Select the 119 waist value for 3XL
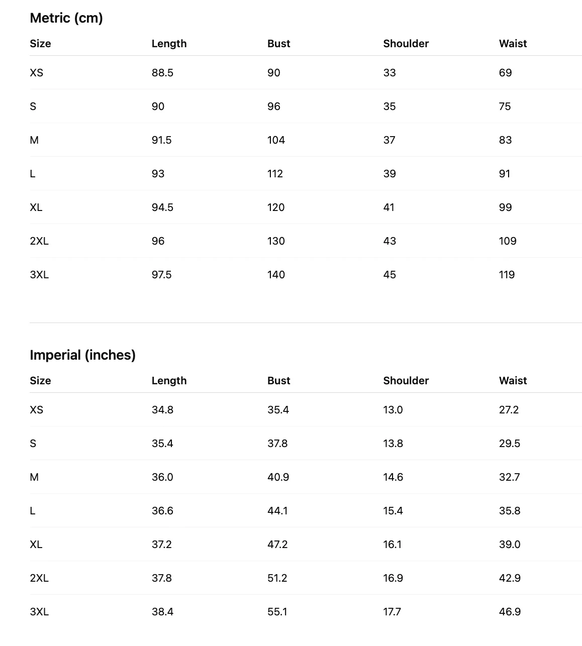 [x=507, y=275]
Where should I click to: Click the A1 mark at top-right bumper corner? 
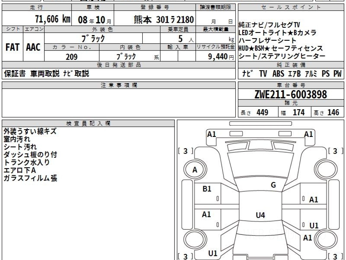(x=308, y=134)
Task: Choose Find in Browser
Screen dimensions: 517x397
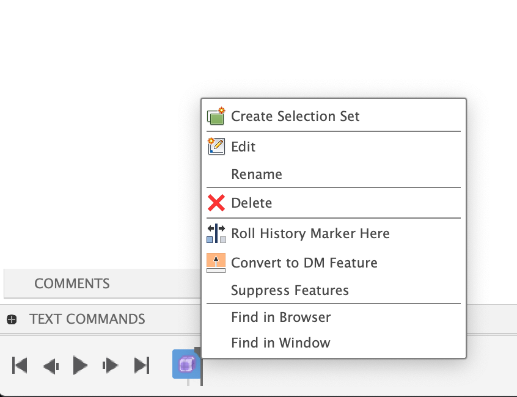Action: [x=281, y=317]
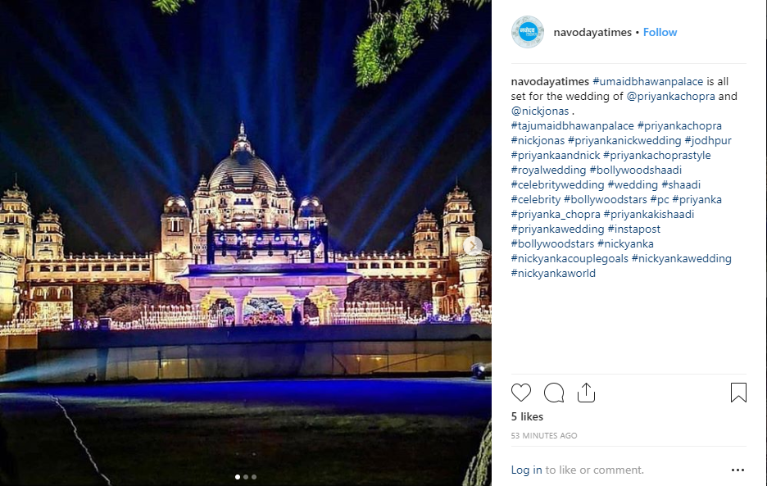Open navodayatimes profile avatar

point(528,32)
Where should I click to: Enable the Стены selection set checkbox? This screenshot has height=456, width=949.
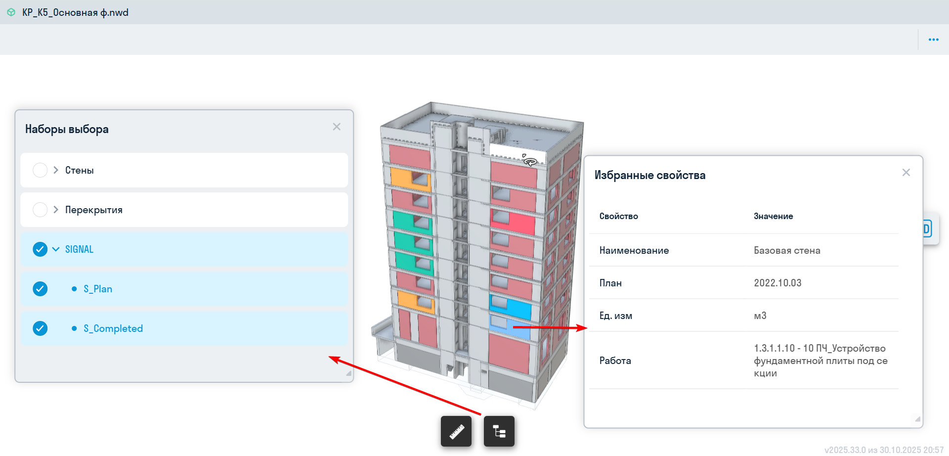[40, 170]
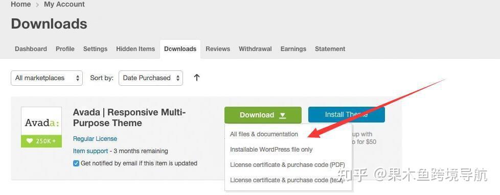This screenshot has height=195, width=500.
Task: Open the Item support link
Action: (90, 151)
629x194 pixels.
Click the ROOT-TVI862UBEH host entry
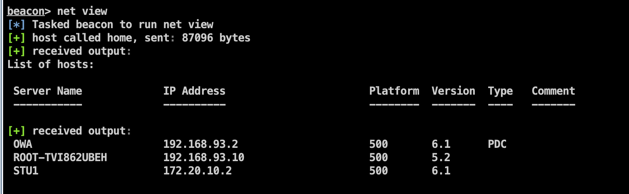pos(60,158)
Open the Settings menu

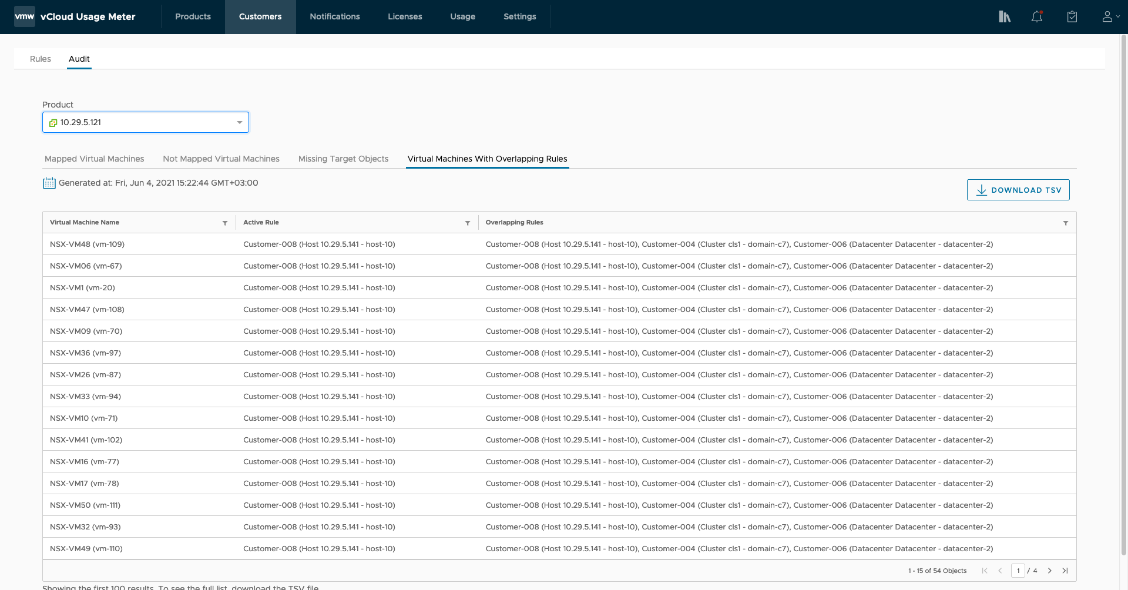[519, 16]
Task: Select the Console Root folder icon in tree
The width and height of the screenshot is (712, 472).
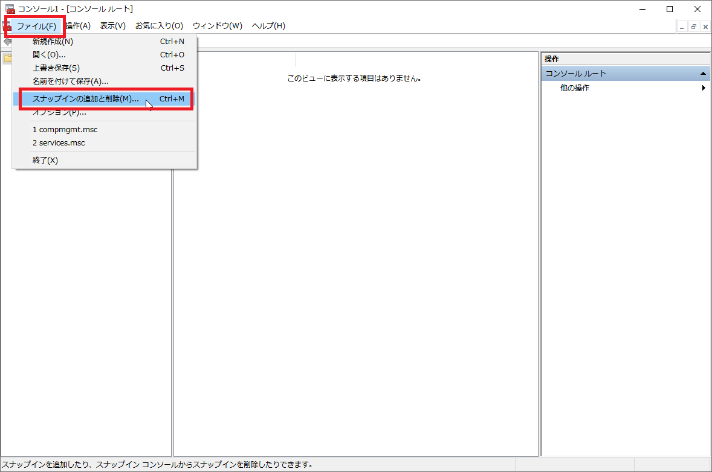Action: coord(7,59)
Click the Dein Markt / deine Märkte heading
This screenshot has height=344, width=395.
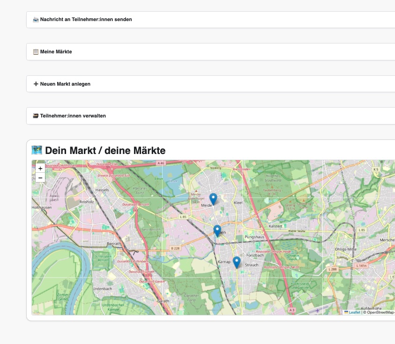(x=105, y=150)
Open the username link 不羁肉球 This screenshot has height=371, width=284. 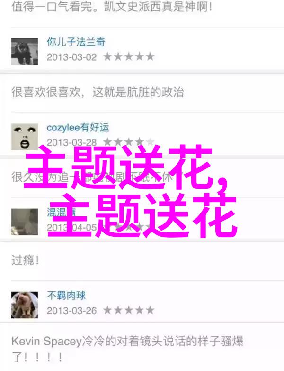(66, 296)
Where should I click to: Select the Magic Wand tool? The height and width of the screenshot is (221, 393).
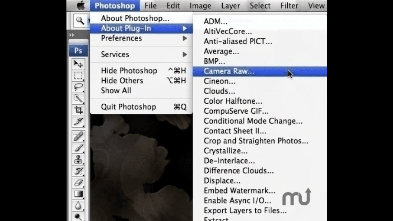click(x=78, y=98)

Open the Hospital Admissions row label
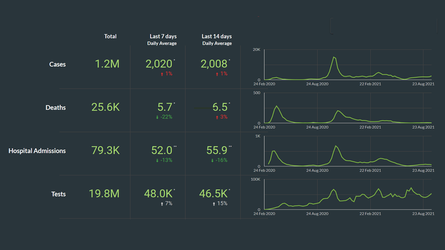(37, 151)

======

_Goal of the exercise_.
Begin at the first line of the entries above and return each line exactly, stopping after the line that contains "629x194 pixels.". Pictures do not belong in the copy.

_Output for this task_.
Select the 119 waist value for 3XL
 [x=507, y=275]
Where should I click to: Click the A1 mark at top-right bumper corner? 
(x=308, y=134)
Task: Choose Find in Browser
Screen dimensions: 517x397
Action: [x=281, y=317]
Open navodayatimes profile avatar

point(528,32)
Where should I click to: Enable the Стены selection set checkbox? This screenshot has height=456, width=949.
[40, 170]
This screenshot has height=195, width=500.
Task: Open the Item support link
Action: (90, 151)
629x194 pixels.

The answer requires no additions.